Atau.mat.calc {TrendLSW} | R Documentation |
Lagged Autocorrelation Wavelet Inner Product Calculation
Description
Internal function for computing the matrix of lagged autocorrelation wavelet inner products. This is not intended for general use by regular users of the package.
Usage
Atau.mat.calc(J, filter.number = 1, family = "DaubExPhase", lag = 1)
Arguments
J |
The dimension of the matrix required. Should be a positive integer. |
filter.number |
The index of the wavelet used to compute the inner product matrix. |
family |
The family of wavelet used to compute the inner product matrix. |
lag |
The lag of matrix to calculate.
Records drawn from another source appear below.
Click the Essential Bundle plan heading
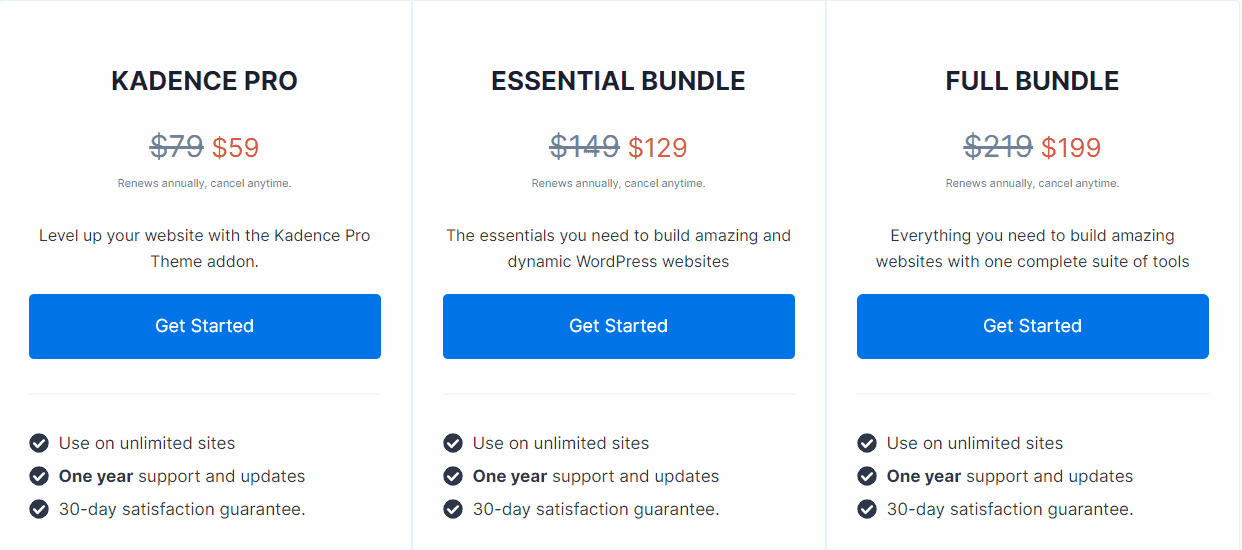The height and width of the screenshot is (550, 1242). click(618, 81)
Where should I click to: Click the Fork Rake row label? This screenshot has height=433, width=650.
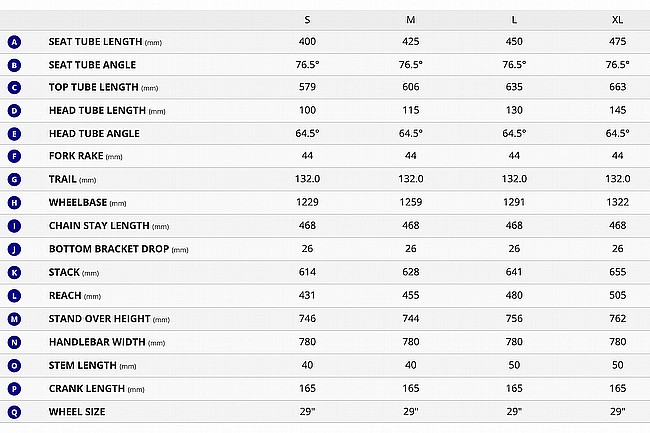[85, 156]
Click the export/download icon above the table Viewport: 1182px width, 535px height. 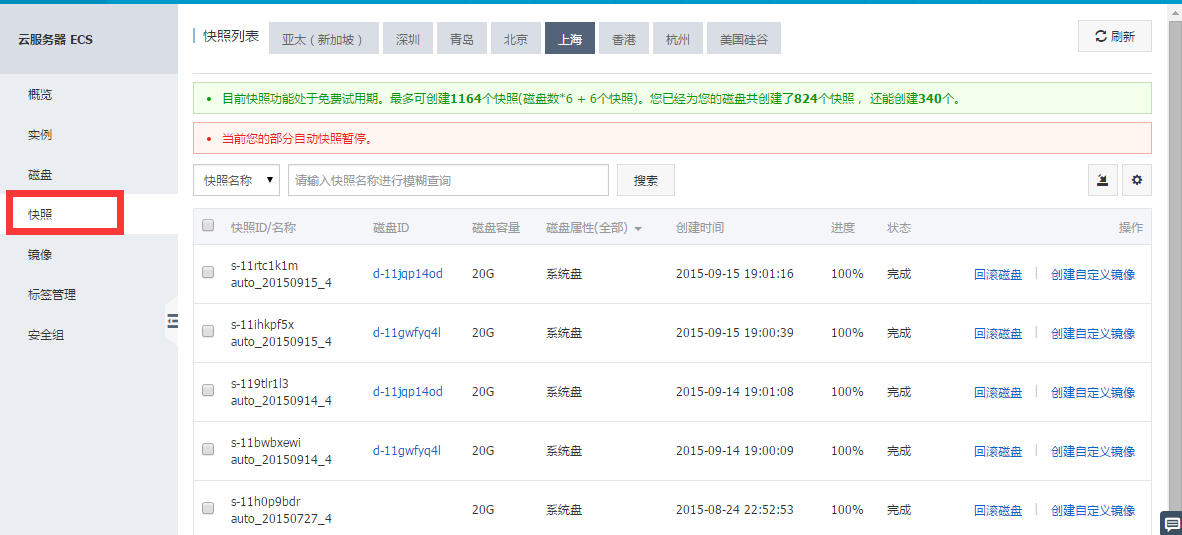[1102, 181]
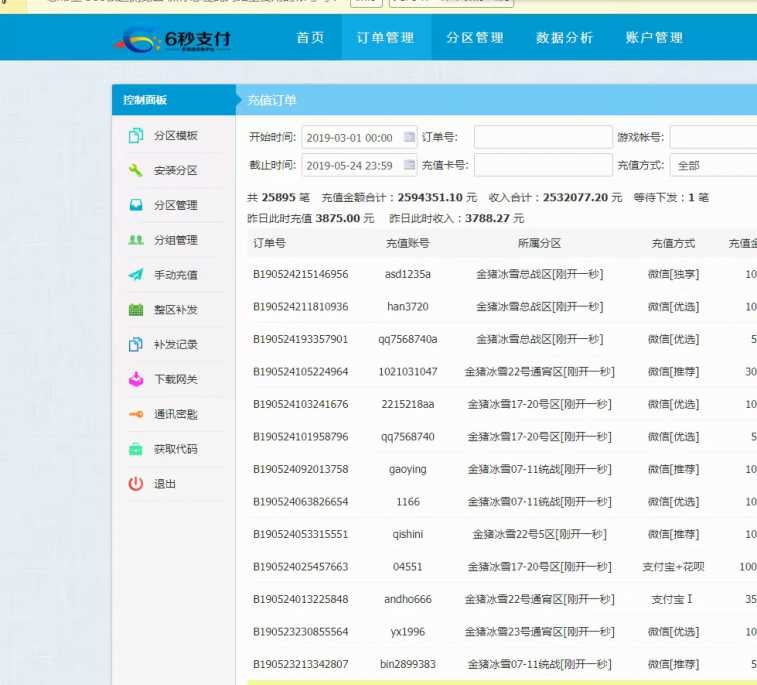Click the 下载网关 download icon

point(136,380)
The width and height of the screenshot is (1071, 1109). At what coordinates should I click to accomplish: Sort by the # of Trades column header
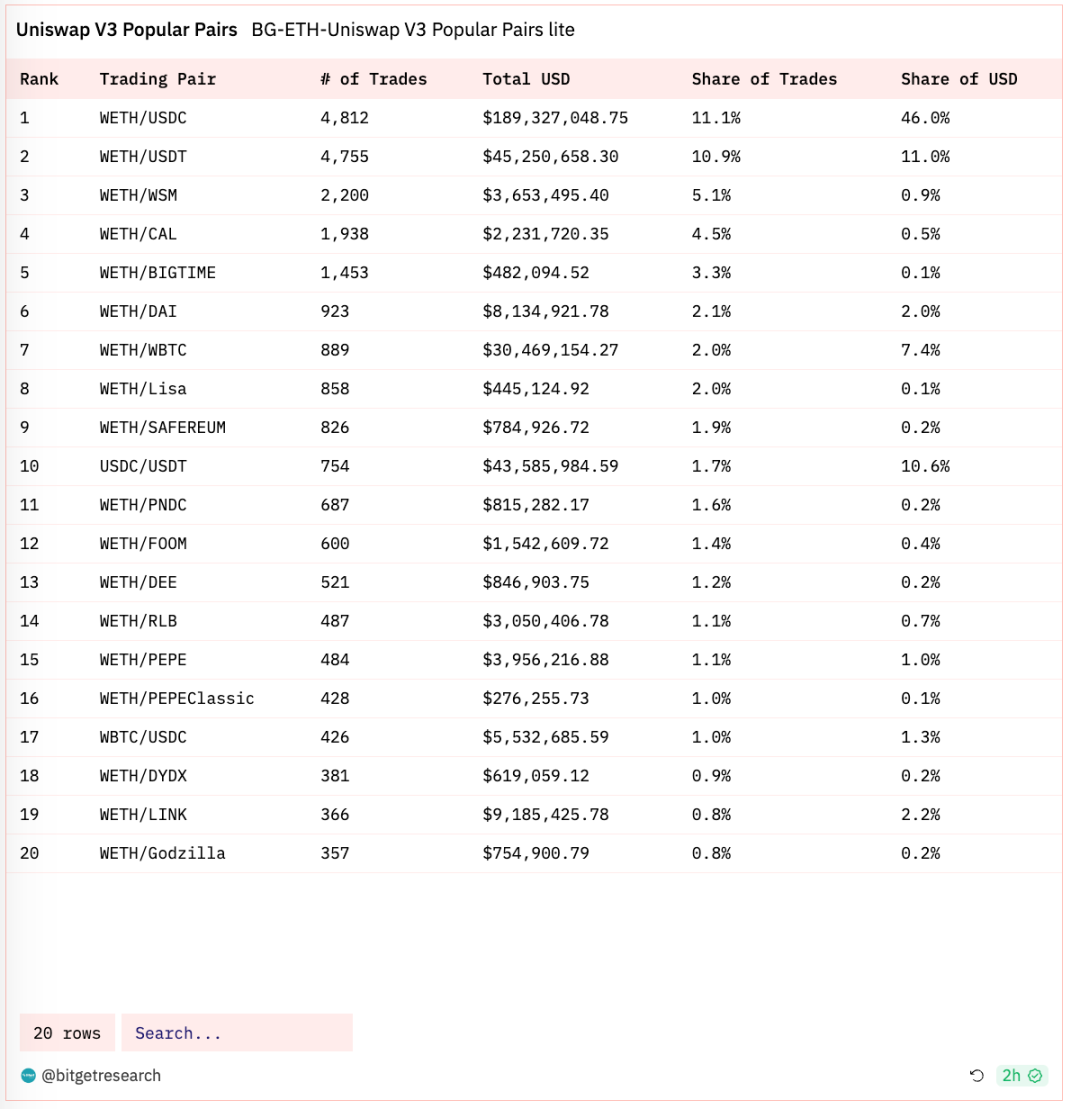[x=374, y=79]
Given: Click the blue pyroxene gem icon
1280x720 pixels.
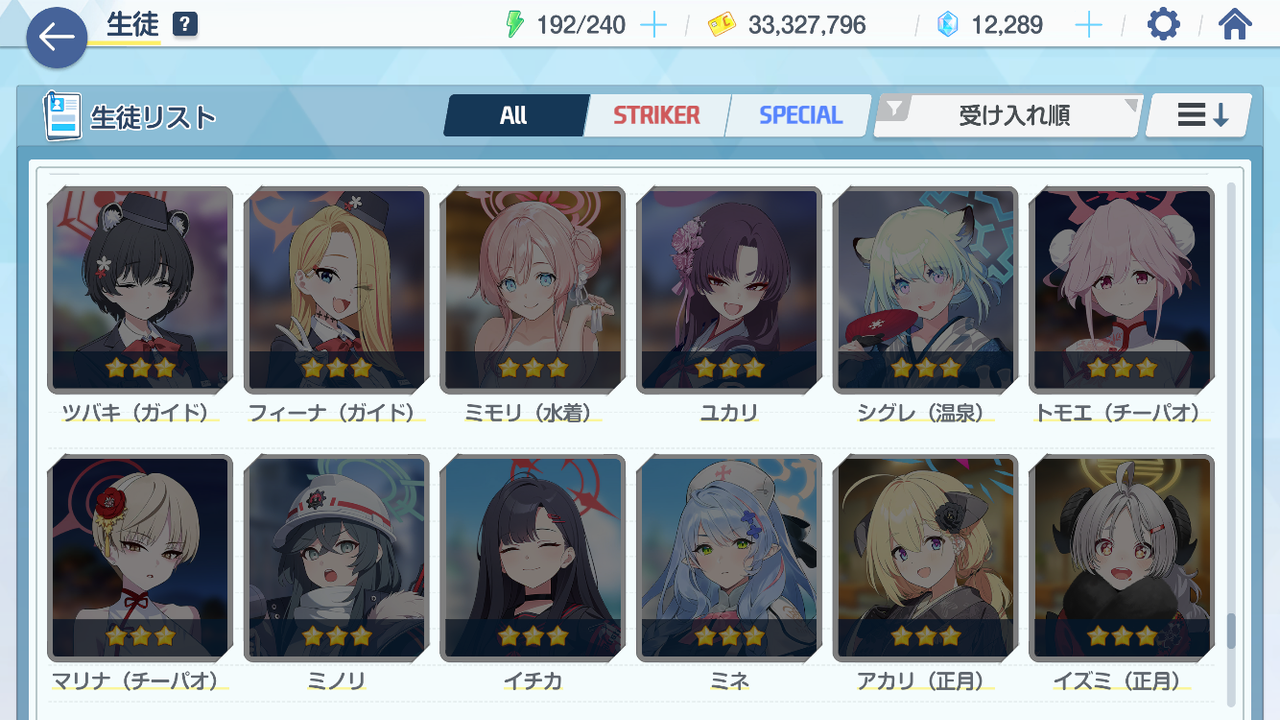Looking at the screenshot, I should [947, 25].
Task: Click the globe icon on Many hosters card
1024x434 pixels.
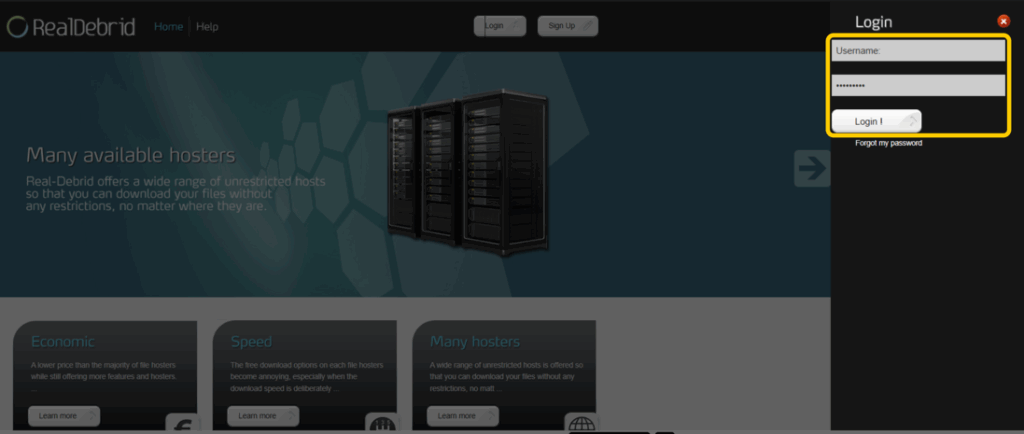Action: (580, 424)
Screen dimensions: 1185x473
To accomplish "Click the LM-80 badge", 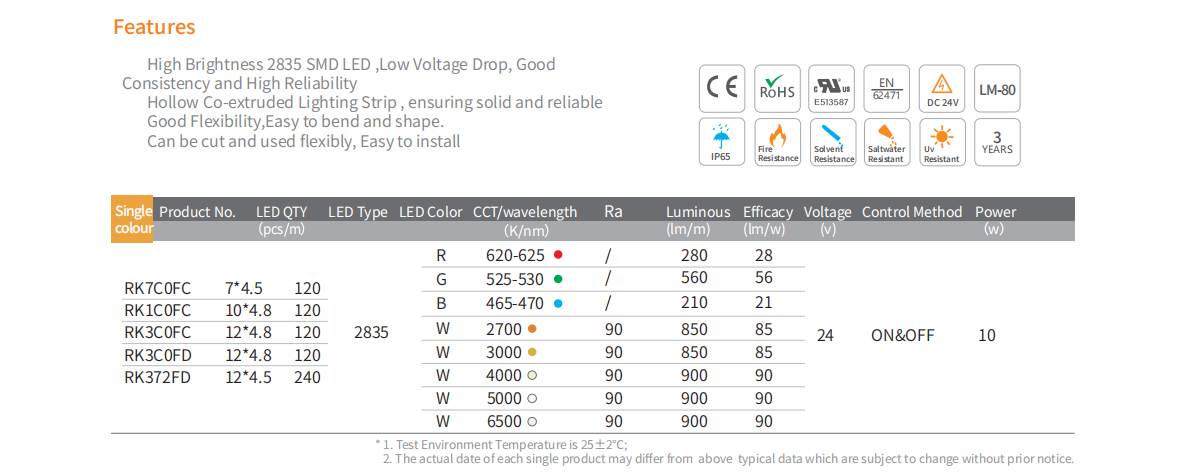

A lag of 0 corresponds to the
matrix |
Details
Computes the lagged inner product matrix of the discrete
non-decimated autocorrelation wavelets. This matrix is used in the
calculation to correct the wavelet periodogram of the differenced time
series. With lag
= \tau
, the matrix returned is the matrix A^\tau
in McGonigle et al. (2022).
Value
A J-dimensional square matrix giving the lagged inner product autocorrelation wavelet matrix.
References
McGonigle, E. T., Killick, R., and Nunes, M. (2022). Modelling time-varying first and second-order structure of time series via wavelets and differencing. Electronic Journal of Statistics, 6(2), 4398-4448.
Nason, G. P., von Sachs, R., and Kroisandt, G. (2000). Wavelet processes and adaptive estimation of the evolutionary wavelet spectrum. Journal of the Royal Statistical Society: Series B (Statistical Methodology), 62(2), 271–292.